なんでもあるストーリの記事をつくったり、番組を編成するにはそれは曲を鑑定をした専門家の仕事ではない。担当の記者の役割であったり、ディレクターの役割であろう。ある重要な役割をその担当をした人は担っている。

朝日新聞のそういうコラムの担当者ともなれば、私のような音楽の素人であるとは考えられない。NHKの番組のディレクターもそうであろう。そのときに自分の構想とは違った意見も聞いたのであろうが、自分の記事や番組のためにはそれらを切り捨てないことには記事や番組ができない。

そういうことがあるのである程度はしかたがないが、それでも常に報道に携わる者としてはいつでもそのストーリから外れた意見や考えにも注意しておかなくてはならない。

Y記者は書く。「しかし、音楽を聴くことは、そうした評価を越える、極めて個人的な体験である。」と。そのときにご自身の個人的な体験まで含めておられるのであろうか。そこら辺が知りたい。

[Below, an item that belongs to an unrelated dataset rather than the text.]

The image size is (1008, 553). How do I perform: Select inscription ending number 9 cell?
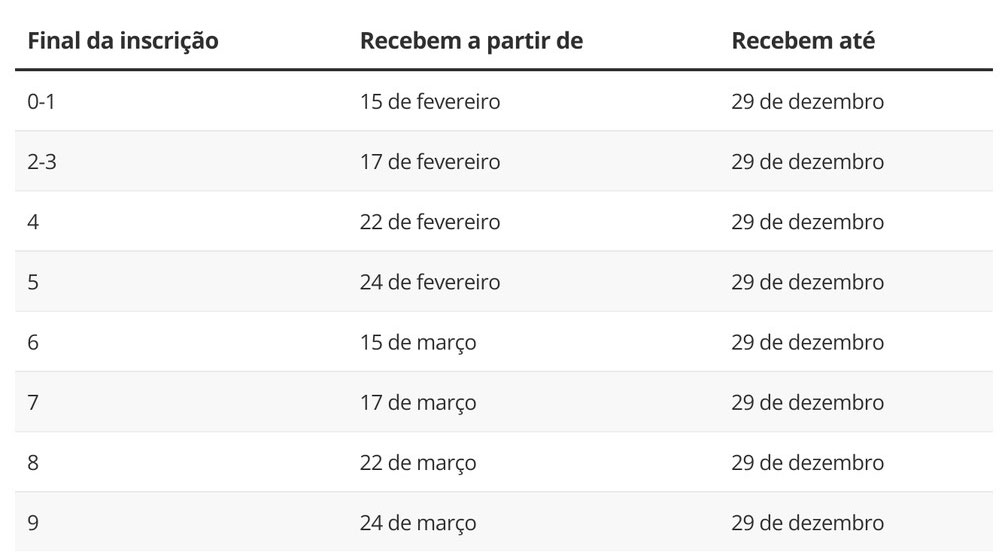point(33,523)
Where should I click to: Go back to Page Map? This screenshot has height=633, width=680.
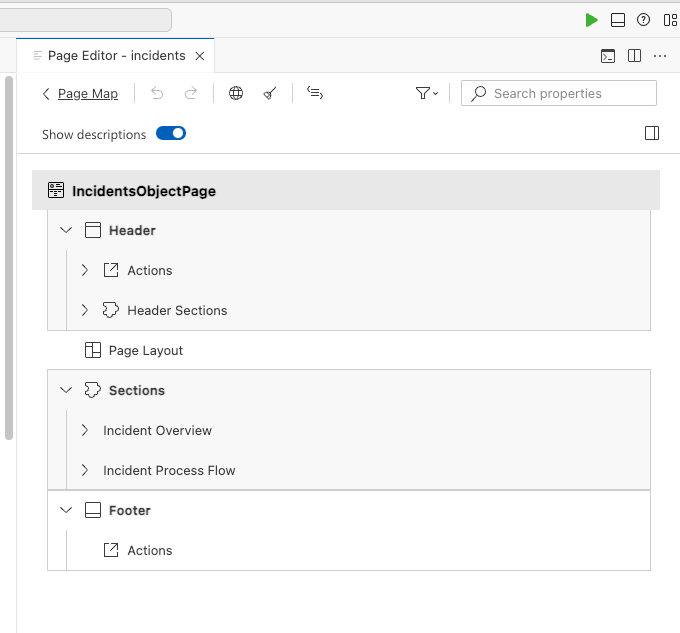[80, 93]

一般にいろいろなストーリに私たちは惑わされやすい。それでできるだけそういうストーリを知らない方に音楽を聴いてもらい、その方々の意見を参考にする方法でしか惑わされた自分を正す方法がない。

朝日新聞の記事を書いたY記者やNHKの担当だったディレクターを糾弾するというそういう意図を私はもっていない。

いつでも私たちはそういう間違いをする可能性をもっているのだから、いかにそれから逃れる術を身につけたらよいかということについての一提言にしかすぎない。